To further explore possible sources of local ancestry, we tested several scenarios employing a proximal modelling approach (Supplementary Data 21). We leveraged the limited data available for Neolithic individuals from the Italian peninsula and surrounding islands to assess local farmer ancestry. Additionally, we incorporated Early Bronze Age individuals from either Northern Italy or Sicily to trace for a local origin of Steppe ancestry components. Regarding the outlier GMO010, models requiring the Grotta della Monaca cluster as a single source of ancestry did not fit its genomic composition. Instead, its ancestry was best explained by a model deriving the entire ancestry from the Early Bronze Age northeastern Italian group of Broion (p = 0.26), which confirms genetic affinities observed in previous results. Conversely, no-single source models successfully explained the genetic makeup of the main GMO cluster. In fact, robust two-way models required – alongside northern Italian EBA ancestry – a Neolithic or Middle Neolithic contribution ranging 30.2% ± 3.7% to 46.8% ± 4.9%, sourced from individuals in Central Italy (Italy Lazio N, p = 0.37), Southern Italy (Italy Calabria MN, p = 0.03) or Sicily (Italy Sicily MN, p = 0.11 and Italy Sicily Stentinello, p = 0.06).

Finally, we examined a panel of SNPs associated with functional and phenotypic traits (Supplementary Data 22). First, we explored 41 informative SNPs from the HirisPlex-S DNA test system38, and found alleles for blue eyes in six out of nine individuals with sufficient genomic coverage (Supplementary Data 23). Hair colour analysis revealed that almost all the individuals exhibited dark hair, either brown (n = 5) or red (n = 6). Additionally, the majority of the individuals reported general darker skin pigmentation, except for individuals GMO001 (p = 0.98, AUC loss = 0.001), GMO015 (p = 0.92, AUC loss = 0.05), GMO018 (p = 0.45–0.49, AUC loss = 0.02), and GMO022 (p = 0.55, AUC loss=0.04) who carried alleles linked to pale skin. Individuals GMO018 and GMO022 also carried genetic variants associated with lighter hair coloration (p = 0.86 and p = 0.89, AUC loss = 0.002 and 0, respectively).

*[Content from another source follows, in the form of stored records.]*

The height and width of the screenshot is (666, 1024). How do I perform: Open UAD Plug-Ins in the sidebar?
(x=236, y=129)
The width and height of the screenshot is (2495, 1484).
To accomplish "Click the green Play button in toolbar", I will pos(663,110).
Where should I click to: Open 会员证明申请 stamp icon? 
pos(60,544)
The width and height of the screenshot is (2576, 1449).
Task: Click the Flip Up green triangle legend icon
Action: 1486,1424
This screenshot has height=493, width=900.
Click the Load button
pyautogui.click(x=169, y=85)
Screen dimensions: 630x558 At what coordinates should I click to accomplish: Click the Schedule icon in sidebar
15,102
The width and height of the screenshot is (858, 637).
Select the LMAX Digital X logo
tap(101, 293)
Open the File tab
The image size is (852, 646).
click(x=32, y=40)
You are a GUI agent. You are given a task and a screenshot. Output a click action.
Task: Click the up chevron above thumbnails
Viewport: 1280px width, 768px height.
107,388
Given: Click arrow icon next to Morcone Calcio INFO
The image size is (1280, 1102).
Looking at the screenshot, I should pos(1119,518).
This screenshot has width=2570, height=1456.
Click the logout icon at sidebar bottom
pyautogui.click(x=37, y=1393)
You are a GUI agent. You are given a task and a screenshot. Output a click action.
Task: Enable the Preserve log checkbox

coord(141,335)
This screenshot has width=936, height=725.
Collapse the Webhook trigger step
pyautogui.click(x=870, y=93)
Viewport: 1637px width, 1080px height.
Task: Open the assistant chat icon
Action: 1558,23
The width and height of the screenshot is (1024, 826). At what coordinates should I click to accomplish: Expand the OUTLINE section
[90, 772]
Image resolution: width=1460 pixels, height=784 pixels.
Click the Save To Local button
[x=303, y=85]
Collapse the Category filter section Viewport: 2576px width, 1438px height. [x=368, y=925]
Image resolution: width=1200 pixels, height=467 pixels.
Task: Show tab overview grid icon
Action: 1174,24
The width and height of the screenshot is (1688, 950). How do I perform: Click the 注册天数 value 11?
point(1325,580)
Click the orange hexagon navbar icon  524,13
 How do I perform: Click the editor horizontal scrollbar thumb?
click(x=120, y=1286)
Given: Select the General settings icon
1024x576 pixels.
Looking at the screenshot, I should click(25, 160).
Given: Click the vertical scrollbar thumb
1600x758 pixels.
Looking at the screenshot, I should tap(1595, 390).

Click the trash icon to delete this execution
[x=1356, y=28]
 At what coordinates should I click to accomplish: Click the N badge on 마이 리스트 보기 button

We also explored functional SNPs annotated in the SNPedia and dbSNP datasets. We found that all individuals with sufficient genomic coverage carried ancestral alleles at SNPs associated with lactase persistence, suggesting that they might have suffered from lactose intolerance in adulthood. Given the observed inbreeding events within the population, we investigated SNPs associated with rare diseases to assess potential health implications. However, no notable genetic markers associated with inherited diseases were identified. One exception is the female individual GMO012, who carried the derived allele on the SNP rs8063 located on the gene UBE2I. This variant has been significantly associated with mild cognitive impairment in women, even though its phenotypic impact in this individual remains uncertain.